• _ENTRIES PROVIDED_:
* * *

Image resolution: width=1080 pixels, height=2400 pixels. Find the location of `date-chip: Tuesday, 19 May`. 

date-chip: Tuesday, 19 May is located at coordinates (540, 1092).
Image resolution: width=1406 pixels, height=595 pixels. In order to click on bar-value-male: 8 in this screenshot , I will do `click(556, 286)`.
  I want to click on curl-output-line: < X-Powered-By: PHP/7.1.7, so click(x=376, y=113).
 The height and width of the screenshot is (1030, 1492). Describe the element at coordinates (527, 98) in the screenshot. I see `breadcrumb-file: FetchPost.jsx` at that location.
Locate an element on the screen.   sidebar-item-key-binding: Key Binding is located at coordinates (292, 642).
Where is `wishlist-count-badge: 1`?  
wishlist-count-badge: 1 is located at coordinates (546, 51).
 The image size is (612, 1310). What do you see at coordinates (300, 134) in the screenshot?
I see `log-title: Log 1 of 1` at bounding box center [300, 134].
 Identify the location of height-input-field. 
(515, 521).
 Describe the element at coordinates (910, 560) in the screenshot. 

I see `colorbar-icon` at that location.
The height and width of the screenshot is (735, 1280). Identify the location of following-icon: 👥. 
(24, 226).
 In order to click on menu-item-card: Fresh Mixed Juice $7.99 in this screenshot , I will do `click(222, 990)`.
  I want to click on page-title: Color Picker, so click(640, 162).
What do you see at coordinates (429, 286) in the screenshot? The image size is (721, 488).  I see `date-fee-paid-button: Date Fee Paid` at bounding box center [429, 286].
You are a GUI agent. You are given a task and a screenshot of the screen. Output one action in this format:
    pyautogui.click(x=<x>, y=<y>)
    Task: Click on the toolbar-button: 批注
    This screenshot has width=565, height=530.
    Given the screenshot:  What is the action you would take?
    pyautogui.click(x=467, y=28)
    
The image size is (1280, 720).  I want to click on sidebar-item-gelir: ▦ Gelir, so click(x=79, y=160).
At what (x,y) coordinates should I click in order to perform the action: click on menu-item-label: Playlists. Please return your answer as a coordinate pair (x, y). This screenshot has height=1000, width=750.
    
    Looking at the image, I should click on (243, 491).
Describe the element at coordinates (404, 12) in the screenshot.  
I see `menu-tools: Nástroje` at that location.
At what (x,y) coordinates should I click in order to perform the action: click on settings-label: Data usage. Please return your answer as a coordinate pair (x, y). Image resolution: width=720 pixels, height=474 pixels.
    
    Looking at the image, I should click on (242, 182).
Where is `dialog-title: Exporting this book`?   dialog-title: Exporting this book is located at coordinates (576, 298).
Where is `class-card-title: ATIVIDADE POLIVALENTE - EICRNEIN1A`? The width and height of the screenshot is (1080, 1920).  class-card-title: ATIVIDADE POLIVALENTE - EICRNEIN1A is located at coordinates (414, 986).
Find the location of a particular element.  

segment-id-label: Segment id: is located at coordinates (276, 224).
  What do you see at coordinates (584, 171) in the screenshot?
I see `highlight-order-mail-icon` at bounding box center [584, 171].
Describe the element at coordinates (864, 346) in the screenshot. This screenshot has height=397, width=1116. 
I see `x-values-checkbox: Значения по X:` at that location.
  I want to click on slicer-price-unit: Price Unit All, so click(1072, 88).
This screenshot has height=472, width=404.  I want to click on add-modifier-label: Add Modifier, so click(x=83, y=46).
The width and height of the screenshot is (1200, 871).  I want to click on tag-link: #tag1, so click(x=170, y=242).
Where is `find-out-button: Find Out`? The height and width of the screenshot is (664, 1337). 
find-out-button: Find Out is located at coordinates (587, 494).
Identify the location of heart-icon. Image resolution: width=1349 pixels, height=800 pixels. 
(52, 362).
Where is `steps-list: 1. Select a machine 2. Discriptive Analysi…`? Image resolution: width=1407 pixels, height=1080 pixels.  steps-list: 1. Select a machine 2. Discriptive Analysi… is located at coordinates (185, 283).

* * *

• _TO DO_: Show each line from the rows above that contains the word "Tuesday".

• _ANSWER BOX_:
Image resolution: width=1080 pixels, height=2400 pixels. Find the location of `date-chip: Tuesday, 19 May`. 
date-chip: Tuesday, 19 May is located at coordinates (540, 1092).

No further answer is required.